A Democratic member of Congress, Ted Lieu, drew an instant conclusion about the implications, tweeting: “This. Is. Obstruction. Of. Justice.”
Spokesman Sean Spicer did not dispute the facts of the report — only the interpretation.
He told the Times that Trump was not talking about easing judicial pressure, but political pressure. He said the post-election scrutiny was making it hard to work with Russia.
Now Americans will hear from Comey.
In another news bomblet dropped on Friday afternoon, the turfed top-cop announced he will testify in an open hearing of the Senate intelligence committee at a date to be announced later this month.
That comes as investigations into Russian election-meddling are mushrooming into a new area, according to members of Congress briefed Friday by Deputy Attorney General Rod Rosenstein: whether White House officials have engaged in a cover-up.
The investigation grew with the firing of the FBI director, according to lawmakers.

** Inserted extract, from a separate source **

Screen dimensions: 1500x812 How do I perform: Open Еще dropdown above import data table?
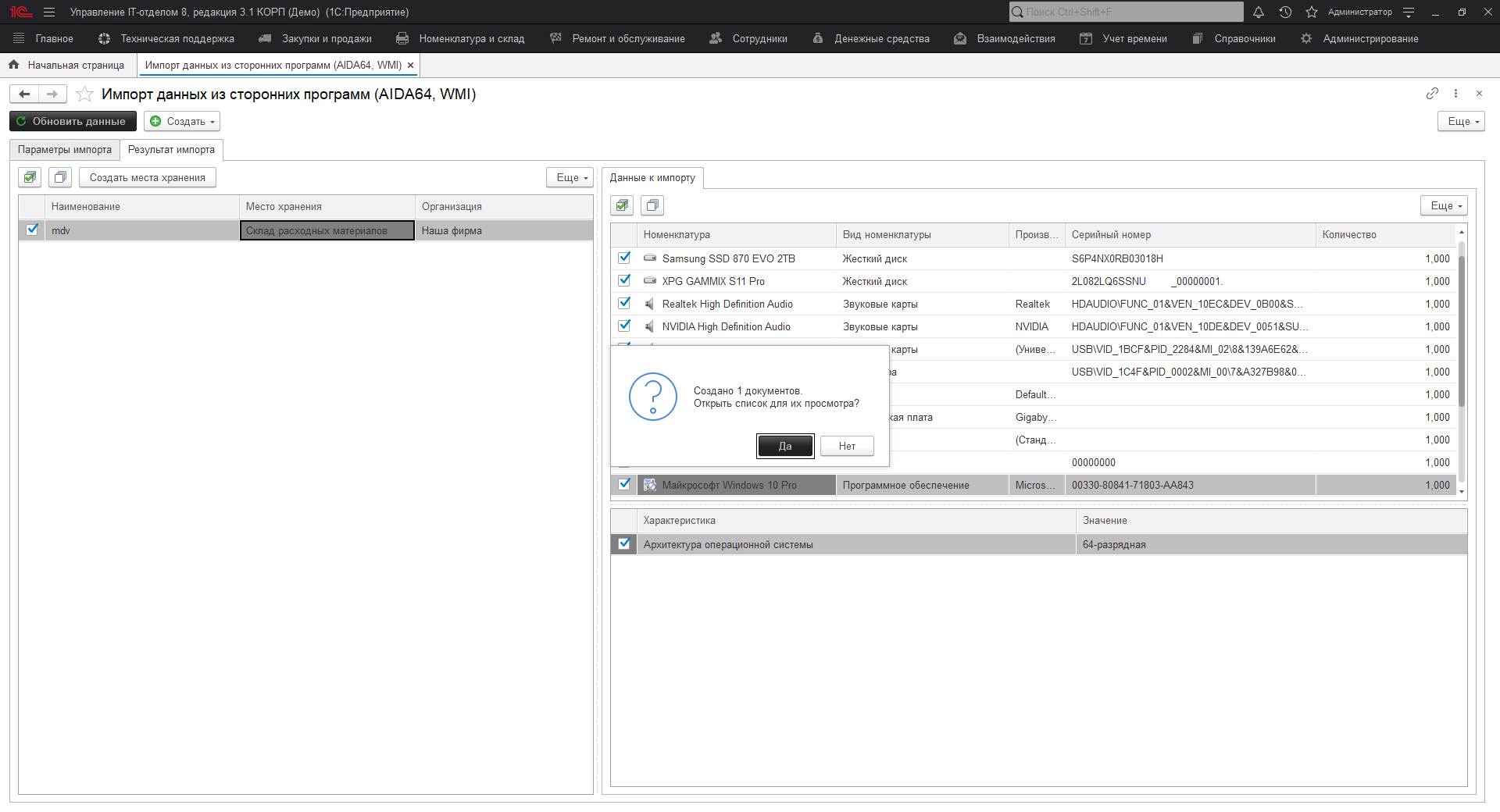pyautogui.click(x=1445, y=205)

The firing was followed by assertions that Trump tried dissuading the FBI boss from pressing an investigation into his first national security adviser, retired Army Lt. Gen. Michael Flynn.
The bad news didn’t end there.
A couple of minutes after 3 p.m., the Washington Post followed up with a potentially even more problematic story: It said a current White House official had become a significant person of interest in the Russia-releated investigation, as the probe reaches into the highest levels of government.
“The senior White House adviser under scrutiny by investigators is someone close to the president, according to (sources),” said the Post report, which added the FBI declined to comment.